In this example, we show global effects of a model with conditional interactions using PDP, ALE, and RHALE. In particular, we:

show how to use effector to estimate the global effects using PDP, ALE, and RHALE
provide the analytical formulas for the global effects
test that (1) and (2) match

We will use the following model:

\[ f(x_1, x_2, x_3) = -x_1^2 \mathbb{1}_{x_2 <0} + x_1^2 \mathbb{1}_{x_2 \geq 0} + e^{x_3} \]

where the features $x_1, x_2, x_3$ are independent and uniformly distributed in the interval $[-1, 1]$.

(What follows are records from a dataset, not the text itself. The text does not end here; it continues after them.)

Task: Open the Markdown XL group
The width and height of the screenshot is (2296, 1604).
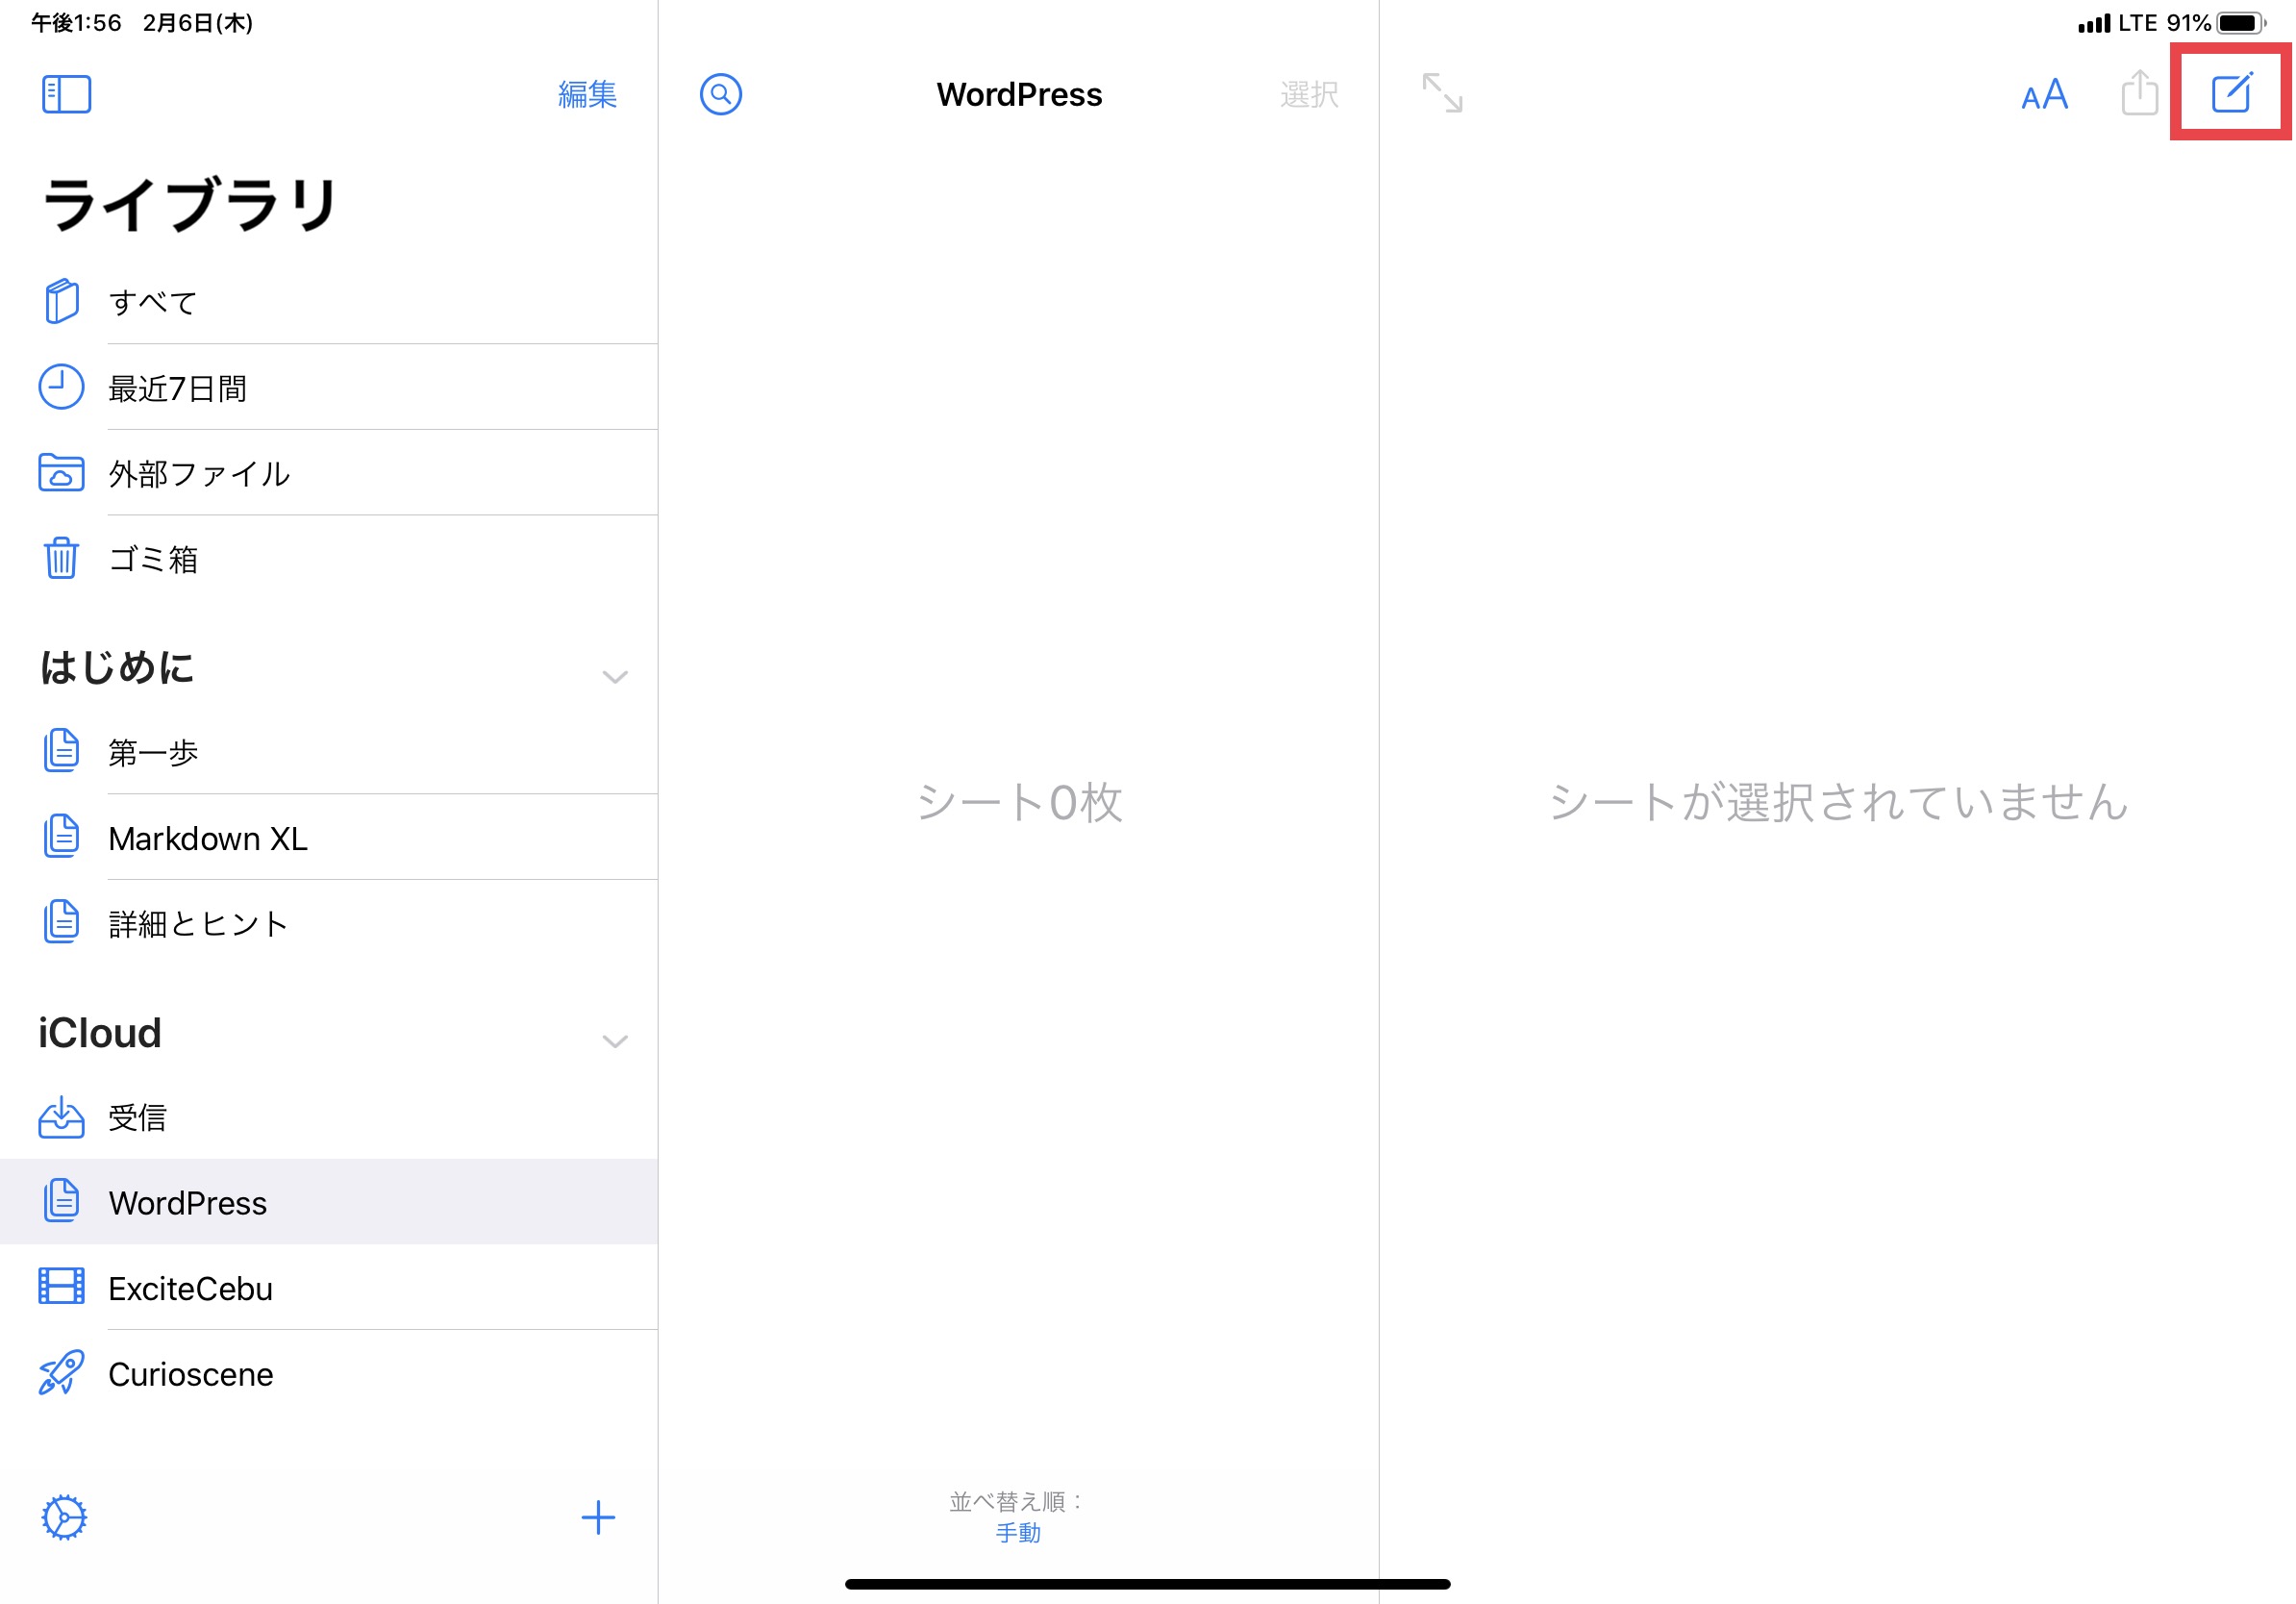Action: 208,838
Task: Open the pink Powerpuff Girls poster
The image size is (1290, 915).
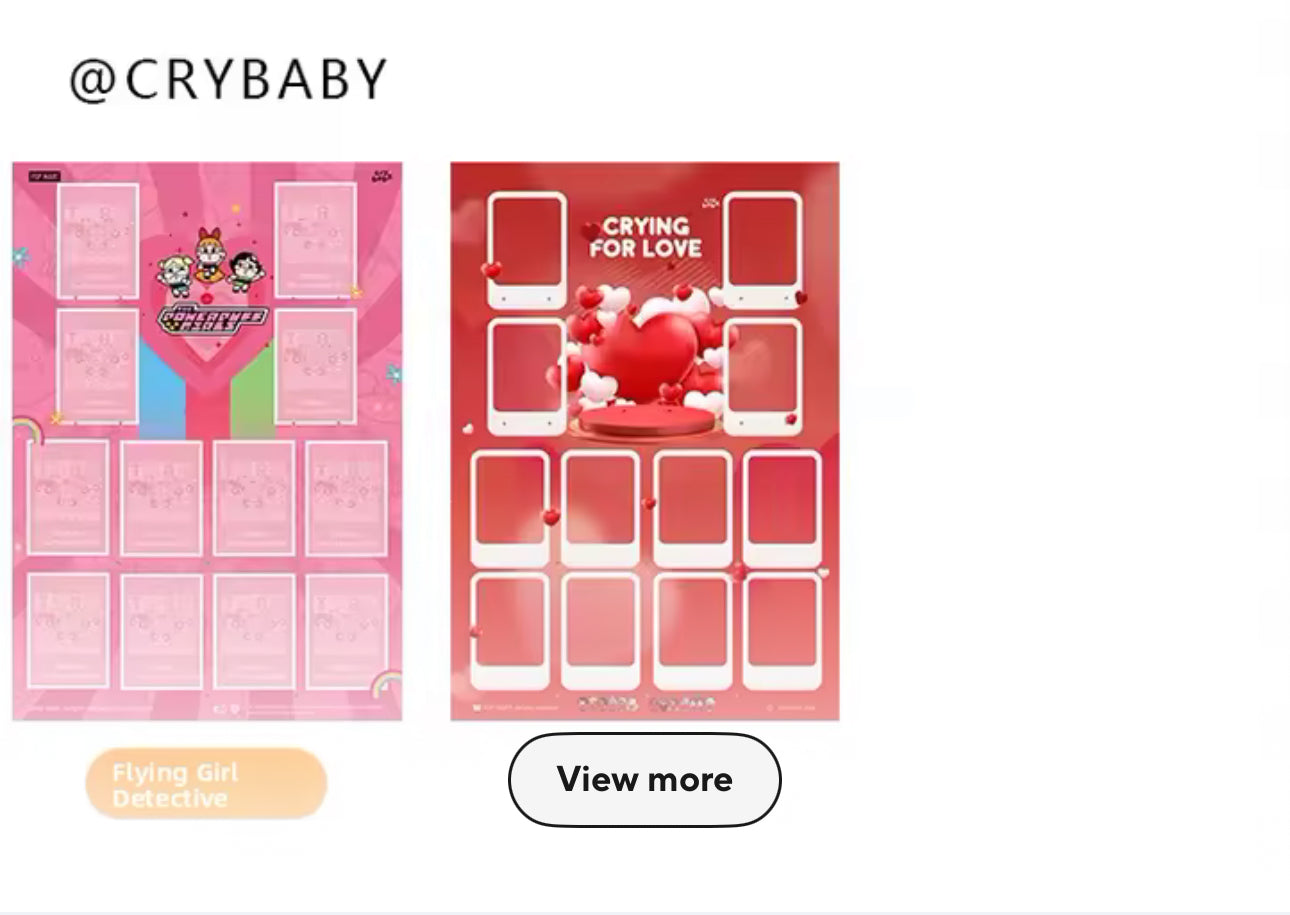Action: click(207, 441)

The model has an interaction between $x_1$ and $x_2$ caused by the terms: $f_{1,2}(x_1, x_2) = -x_1^2 \mathbb{1}_{x_2 <0} + x_1^2 \mathbb{1}_{x_2 \geq 0}$. This means that the effect of $x_1$ on the output $y$ depends on the value of $x_2$ and vice versa. Therefore, there is no golden standard on how to split the effect of $f_{1,2}$ to two parts, one that corresponds to $x_1$ and one to $x_2$. Each global effect method has a different strategy to handle this issue. Below we will see how PDP, ALE, and RHALE handle this interaction.

In contrast, $x_3$ does not interact with any other feature, so its effect can be easily computed as $e^{x_3}$.

import numpy as np
import matplotlib.pyplot as plt
import effector

np.random.seed(21)

model = effector.models.ConditionalInteraction()
dataset = effector.datasets.IndependentUniform(dim=3, low=-1, high=1)
x = dataset.generate_data(1_000)

PDP

Effector

Let's see below the PDP effects for each feature, using effector.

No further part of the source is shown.